The what-could-possibly-go-wrong scenario
You had a single certificate expire, causing an outage to be reported. Over the next two weeks you chased outage after outage running from Vlan to Vlan attempting to pick up the pieces from a barely tracked certificate and the worst part about it is that each outage had to be reported to you by your customers.
Here’s a quick look at Murphy’s Law was not your friend throughout the entire arduous process of recovery. The one shining star throughout the ordeal is that you have a great Certificate Authority (CA). They are a market leader and do a great job telling you when your certificate is going to expire. So, 30 days before expiration you followed their notification and went to renew your certificate.
- Murphy Strikes 1: You go to login only to realize that your CA uses certificate authentication and you don’t have it in your Microsoft key store.
- Murphy Strikes 2: You got the credential and loaded it in your key store only to find out that this credential only gives you access to abc.com. The one you need, xyz.com is under a different credential.
Finally, you have the right credential and you renew the certificate for another year of peace and uninterrupted service. You take that certificate and you start the arduous effort of provisioning that certificate to each application it lives on. Luckily it is not a Wild Card certificate, so you know where it lives. Even though this certificate has over 200 Subject Alternate Names, you can get the work done with some basic time-consuming elbow grease.

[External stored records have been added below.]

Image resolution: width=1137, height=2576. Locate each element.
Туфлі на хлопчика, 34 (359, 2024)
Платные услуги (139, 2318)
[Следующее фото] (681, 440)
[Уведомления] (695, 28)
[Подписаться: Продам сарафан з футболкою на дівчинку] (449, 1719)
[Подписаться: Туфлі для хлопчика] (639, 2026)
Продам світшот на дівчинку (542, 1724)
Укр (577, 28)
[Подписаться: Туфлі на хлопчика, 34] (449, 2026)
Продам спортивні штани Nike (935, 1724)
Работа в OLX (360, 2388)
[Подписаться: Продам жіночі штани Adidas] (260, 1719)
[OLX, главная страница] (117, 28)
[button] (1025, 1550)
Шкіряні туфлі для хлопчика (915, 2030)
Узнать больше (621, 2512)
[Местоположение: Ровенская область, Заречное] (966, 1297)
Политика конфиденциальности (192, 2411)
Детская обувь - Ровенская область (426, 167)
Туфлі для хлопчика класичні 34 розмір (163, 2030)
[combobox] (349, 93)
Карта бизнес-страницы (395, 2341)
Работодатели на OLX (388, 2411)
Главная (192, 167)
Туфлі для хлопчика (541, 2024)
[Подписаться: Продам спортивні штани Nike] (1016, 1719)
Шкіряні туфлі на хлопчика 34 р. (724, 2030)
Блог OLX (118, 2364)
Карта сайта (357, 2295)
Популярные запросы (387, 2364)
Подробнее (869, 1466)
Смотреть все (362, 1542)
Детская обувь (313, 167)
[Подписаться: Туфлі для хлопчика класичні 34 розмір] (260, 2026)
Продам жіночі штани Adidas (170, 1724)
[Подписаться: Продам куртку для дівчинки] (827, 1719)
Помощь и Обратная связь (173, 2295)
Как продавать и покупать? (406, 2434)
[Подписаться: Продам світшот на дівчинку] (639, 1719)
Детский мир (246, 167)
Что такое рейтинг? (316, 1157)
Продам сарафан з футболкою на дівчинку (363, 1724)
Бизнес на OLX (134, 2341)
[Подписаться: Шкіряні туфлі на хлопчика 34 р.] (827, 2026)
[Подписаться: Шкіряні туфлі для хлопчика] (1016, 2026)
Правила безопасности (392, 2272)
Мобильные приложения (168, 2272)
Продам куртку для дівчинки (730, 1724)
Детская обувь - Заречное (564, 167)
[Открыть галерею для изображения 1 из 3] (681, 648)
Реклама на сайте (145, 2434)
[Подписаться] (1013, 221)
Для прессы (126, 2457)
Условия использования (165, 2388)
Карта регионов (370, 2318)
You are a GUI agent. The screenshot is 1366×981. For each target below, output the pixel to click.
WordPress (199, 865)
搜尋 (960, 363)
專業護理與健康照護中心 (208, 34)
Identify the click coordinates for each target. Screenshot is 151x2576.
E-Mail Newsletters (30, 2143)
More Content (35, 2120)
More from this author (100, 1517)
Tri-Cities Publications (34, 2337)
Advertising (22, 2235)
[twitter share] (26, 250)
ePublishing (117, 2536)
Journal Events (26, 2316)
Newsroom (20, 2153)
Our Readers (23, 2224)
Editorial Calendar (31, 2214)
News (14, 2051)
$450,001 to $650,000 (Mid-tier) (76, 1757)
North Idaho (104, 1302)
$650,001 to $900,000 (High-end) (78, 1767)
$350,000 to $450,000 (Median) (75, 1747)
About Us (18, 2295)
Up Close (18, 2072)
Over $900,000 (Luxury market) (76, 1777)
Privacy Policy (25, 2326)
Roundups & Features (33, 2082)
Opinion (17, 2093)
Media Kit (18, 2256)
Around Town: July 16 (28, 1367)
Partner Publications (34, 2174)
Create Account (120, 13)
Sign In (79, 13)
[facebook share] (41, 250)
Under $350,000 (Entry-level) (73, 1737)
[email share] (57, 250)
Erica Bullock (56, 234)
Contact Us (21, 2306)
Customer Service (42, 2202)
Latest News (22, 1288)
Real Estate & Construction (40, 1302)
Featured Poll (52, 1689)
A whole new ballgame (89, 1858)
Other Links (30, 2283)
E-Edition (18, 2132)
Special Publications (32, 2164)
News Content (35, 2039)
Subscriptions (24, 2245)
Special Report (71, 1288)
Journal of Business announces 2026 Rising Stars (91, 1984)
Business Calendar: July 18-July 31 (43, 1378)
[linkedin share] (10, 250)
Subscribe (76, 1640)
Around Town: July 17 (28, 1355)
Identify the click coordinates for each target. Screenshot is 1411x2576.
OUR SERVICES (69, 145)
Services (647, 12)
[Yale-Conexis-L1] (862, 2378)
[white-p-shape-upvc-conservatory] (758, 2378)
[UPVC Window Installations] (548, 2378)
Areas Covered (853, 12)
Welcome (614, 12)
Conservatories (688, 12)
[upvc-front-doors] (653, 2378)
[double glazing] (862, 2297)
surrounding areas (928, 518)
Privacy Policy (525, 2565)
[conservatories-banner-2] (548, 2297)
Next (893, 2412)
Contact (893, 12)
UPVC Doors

- Murphy Strikes 3: Despite all of your blood, sweat and tears, you still have outages being reported and worst yet, they are intermittent. (People who fix things are not fans of the horrific word INTERMITTENT.)
Now, you could go run Wireshark and debug packet captures, and if you are lucky you might see what is happening. It just so happens I have seen this issue a lot, so I am going to cut to the chase and tell you that you have a certificate and a load balancer at play. When you distributed this certificate, you got 10 out of 11 servers running that certificate behind the load balancer. So, it all works great except for 1 out of 11 times.
- Murphy Striking 4 (just one more time): Your CA goes out of business, or one of your disgruntled employees with access to that certificate and private key just left the company or, there is a new private key compromise that affects this or…the list goes on and on and on.
Now you get to fix those 200+ certificate machine identities all over again. At this point, you realize that it is time to bring in some automation.
Does this scenario sound farfetched? Ahem. I tell you this story because it is real. In fact, this is a very simplified version. Managing and protecting machine identities is nothing new. Saving time, effort and saving yourself from certificate outage fire drills can be.
Here’s to smarter work with less emergencies in 2019!